同 アカウント・エグゼクティブ ナボン恵子氏が日本の消費者のネットショッピングに関する意識調査の結果および業界トレンドについて発表した。「日本クレジット協会の最新の調査によると、2022年のクレジットカードの不正利用総額は436億円にのぼり、1997年の統計開始以降、過去最悪を記録した。また、フィッシング対策協議会によると、カードの不正利用の主な要因となる、カード番号の盗用を試みるフィッシングサイトURL数は、過去3年で約6倍の約30万件に急増した。ブラックフライデーやクリスマスなど、セールイベントの多い季節には平常時よりもECサイトの利用が増え、クレジットカードの不正利用をはじめとする不正注文もさらに増えると考えられるため、事業者は事前に適切な不正対策をする必要がある。こうした状況を踏まえ、当社は、日本の消費者のネットショッピングの利用意欲や安全性の意識、ネットショッピングにおけるインサイトについて、独自に調査を実施した」と、調査の背景について語る。「調査は7月に実施し、2週間に1回以上の頻度でネットショッピングをする消費者(男女20~59歳)を対象とした。有効回答数は647件で、ネット方式によるアンケート調査で行った」と調査概要について教えてくれた。

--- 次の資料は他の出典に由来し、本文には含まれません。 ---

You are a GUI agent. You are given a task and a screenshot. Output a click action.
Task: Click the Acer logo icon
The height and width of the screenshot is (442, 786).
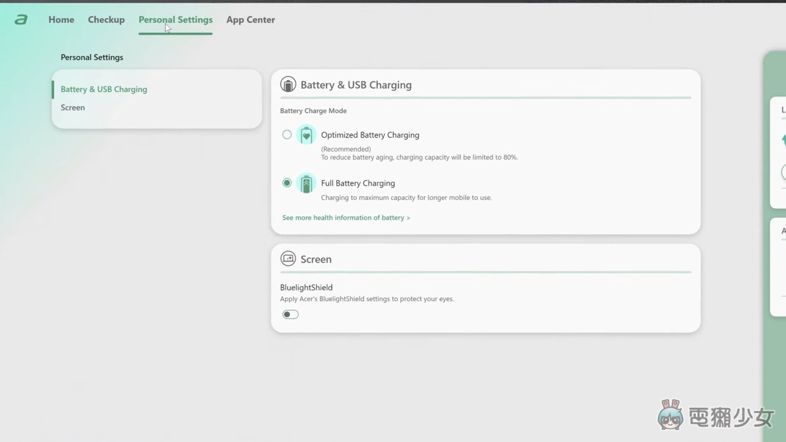click(21, 20)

「まず、ネットショッピングで最もよく使う決済方法ではクレジットカードが約70%に達した。また、昨今の物価上昇を受けて、買い物全体(実際の店舗・ネット)のうち、ネットショッピングの割合に変化があったかの問いでは、『ネットショッピングの割合が増えた/今後割合を増やす予定』が18.4%、『ネットショッピングの割合がどちらかといえば増えた』が30.1%に達した。ネットショッピングの割合が増えた/増やす予定である理由では、『よりニーズにあった商品が見つかるから』が56.7%、『実店舗よりも安い価格で販売されているから』が54.8%となった」と、ネットショッピングについてさらに利用を増やす意見が多く見られたという。
「ネットショッピングで決済がうまくできなかったとき、どのような行動をとるかでは、『他の決済方法に変える』が38.8%、『他のサイトで買う』が36.9%に達した。初めて不正被害にあってから、ネットショッピングの頻度は変わったかでは、『不正被害にあったサイトでは買い物をしなくなった』が26.6%、『不正被害にあったサイトでは、買い物をできるだけ控えるようになった』が40.7%となった」と、かご落ちのリスクが明らかになっただけでなく、不正被害にあうと機会ロスが発生することも明らかとなった。

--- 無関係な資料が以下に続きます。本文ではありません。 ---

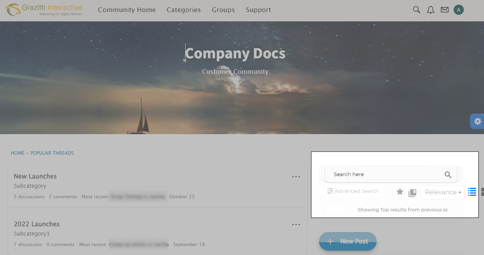
Task: Open the Categories menu item
Action: (184, 10)
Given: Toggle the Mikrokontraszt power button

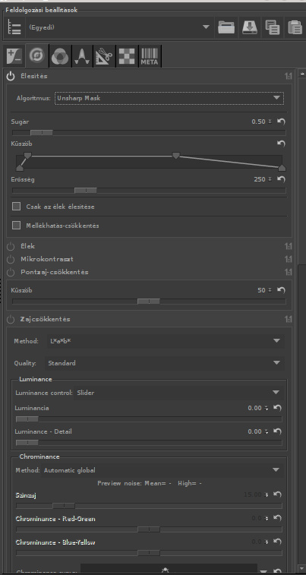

「今後ECサイトに期待することについては、『安心安全に買い物をしたい』が63.4%と圧倒的な回答数となった」と、不正被害にあうことなく買い物がしたい消費者の心理をうかがうことができた。
調査の結果を受けて、「オンラインショップ運営事業者の課題は、決済不正からポリシー濫用被害へ拡大しているといえる。返品処理にかかる費用の割合は26.5%とされ、事業者の大きな負担になっている。当社では、不正な注文か、そうではないかをAIを駆使して行っている。どの端末から注文されたのか、E-mailアドレスはいつつくられたものか、といったことを判断できるようになっている」と、これまでに蓄えられたデータから不正な注文を検知するという。「海外の不正で増えているのが、販売ポリシー違反の注文で、複数アカウントで商品を購入し、転売ヤーとしてオークションサイトなどを通じて販売するといったものや、初回利用は10%オフになるプロモーションを複数のメールアドレスを利用して何度も使うといったケースもある。さらには、すべてのカラーを注文し、あるカラー以外はすべて返品する者もいる」と、度を越えたポリシー違反が増えているという。「当社では、こうした不正を未然に防ぐことで、業界全体の健全化に努めていきたいと考えている」と、E-コマースの成長に比例して増える不正被害を防止するべく、業界全体で健全化に向けた取り組みが必要であると訴えた。